If you need help, contact your local domestic violence program or call a confidential domestic violence hotline.


What to expect if you call a hotline

  • Direct connection to the domestic violence program near you.
  • Help to find resources in your area including safe shelter, advocacy, counseling, and legal assistance.
  • Crisis assistance, emotional support, and safety planning.
  • Access to hotline advocates in 170 languages through interpreter services.

What to expect if you call a program

  • A caring listening ear. All programs have people who can listen and help you sort out options.
  • Advocacy services. Most programs have specially trained advocates who can help with public benefits, housing, disability services, immigration, employment protections, and more.
  • Emergency shelter. Many programs offer shelter or other emergency housing solutions. Some programs have longer term housing for survivors and programs to support survivors to find safe, permanent housing.
  • Support groups. Some programs run groups for children, youth, and adults.
  • Legal advocacy. Most programs offer information about protective orders and other civil matters. Most do not provide legal counsel, but can refer you to free or low cost attorneys.
  • Crisis services. Many programs offer 24-hour crisis services.

What to expect if you go to a shelter

Every shelter is different, but usually you can expect that:

  • Shelters are free—no fees are charged to stay.
  • Most shelters have shared kitchens, common areas, and bathrooms.
  • If you have children, you will probably all share one bedroom.
  • If you are alone, you may have to share a room.
  • You are responsible for taking care of your own children.
  • All shelters must welcome service animals. However, most shelters cannot accommodate pets.
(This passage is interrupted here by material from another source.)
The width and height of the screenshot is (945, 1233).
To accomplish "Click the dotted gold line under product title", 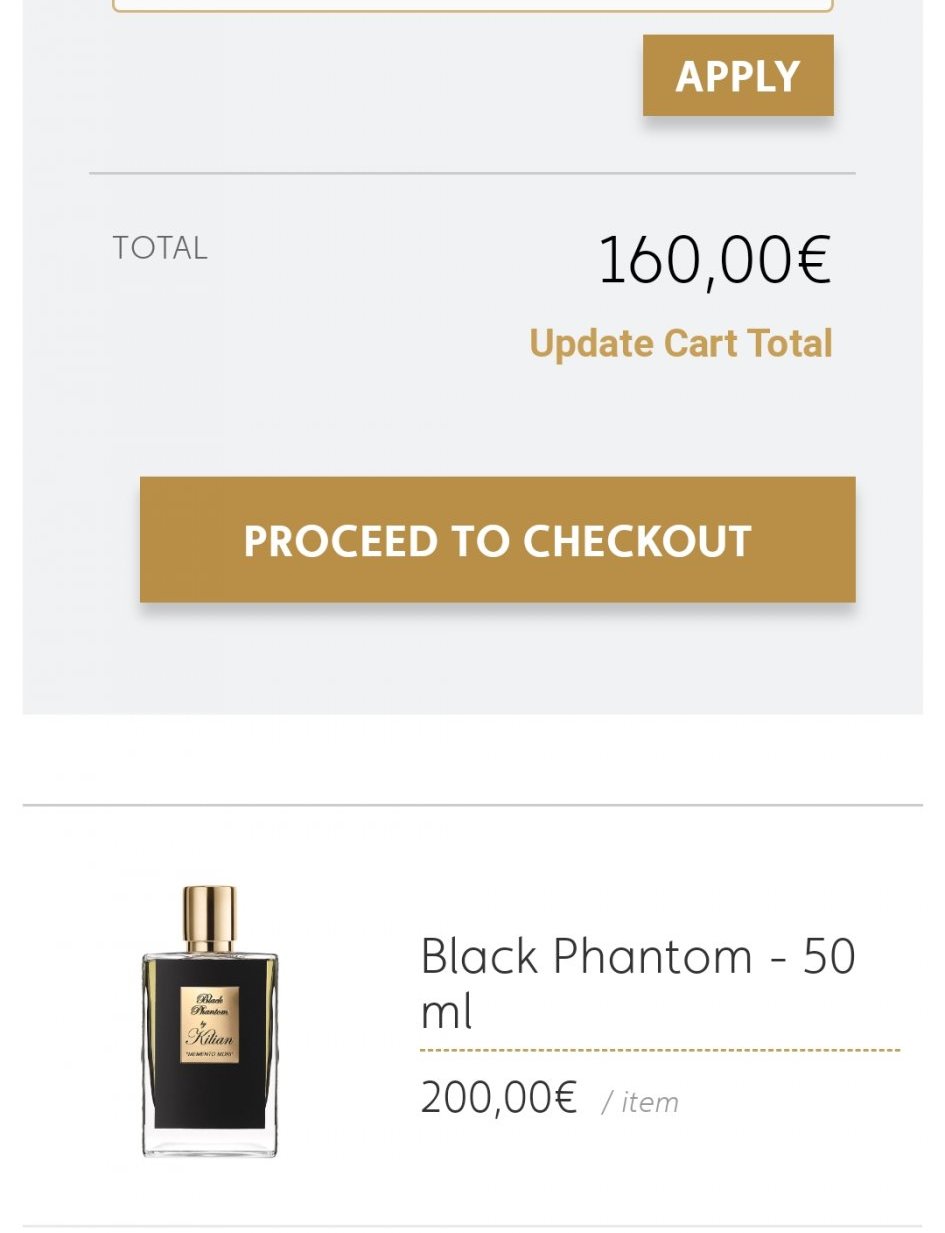I will click(x=660, y=1050).
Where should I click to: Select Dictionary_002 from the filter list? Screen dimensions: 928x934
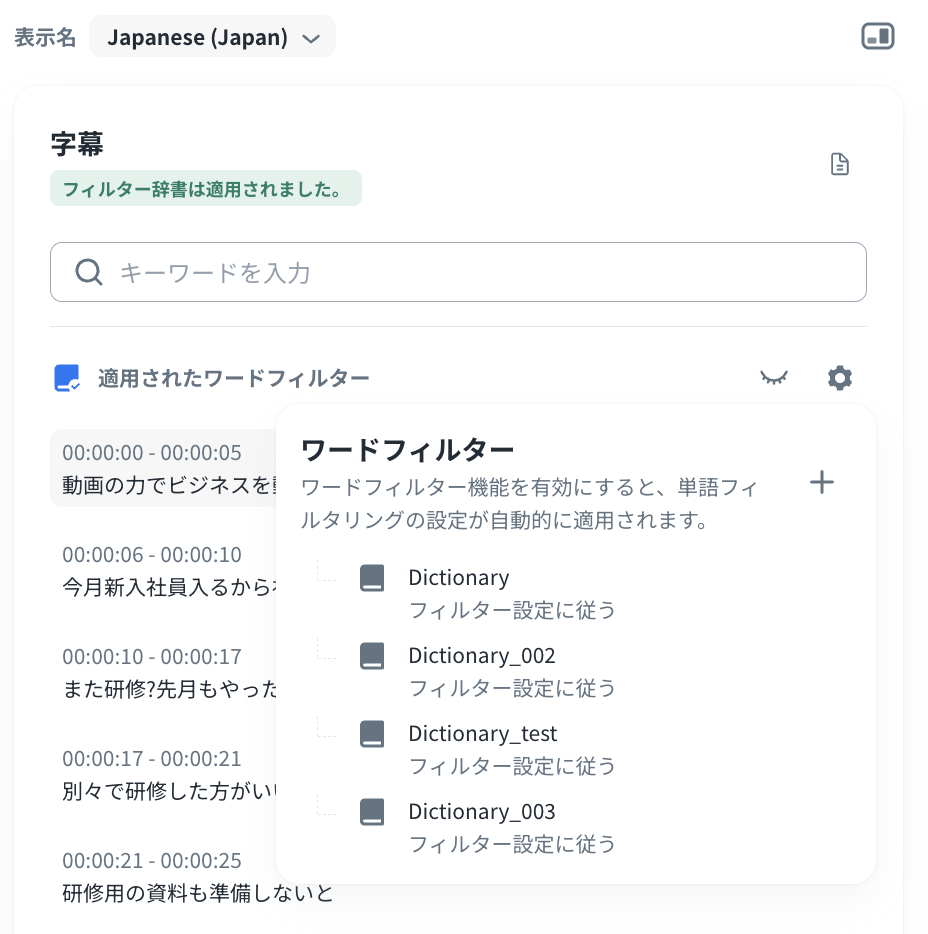[481, 656]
They will work with you to make arrangements to have your pets cared for elsewhere.
  • Shelters have laundry facilities and supply linens (sheets, towels and blankets).
  • They usually have emergency food, clothing, and toiletries available for the first few days of a stay.
  • Shelters can be stressful—this is group living with others who are experiencing tough times.
  • You will be asked to honor the privacy of other residents by not discussing their names or situations with anyone else.
  • Shelters are concerned about everybody’s safety, so you may be asked to keep the location a secret.
  • Visitors are generally not allowed.
  • Some shelters have computers you can use to check your email and access online resources.
  • Some shelters offer free cell phones for 911 calls only.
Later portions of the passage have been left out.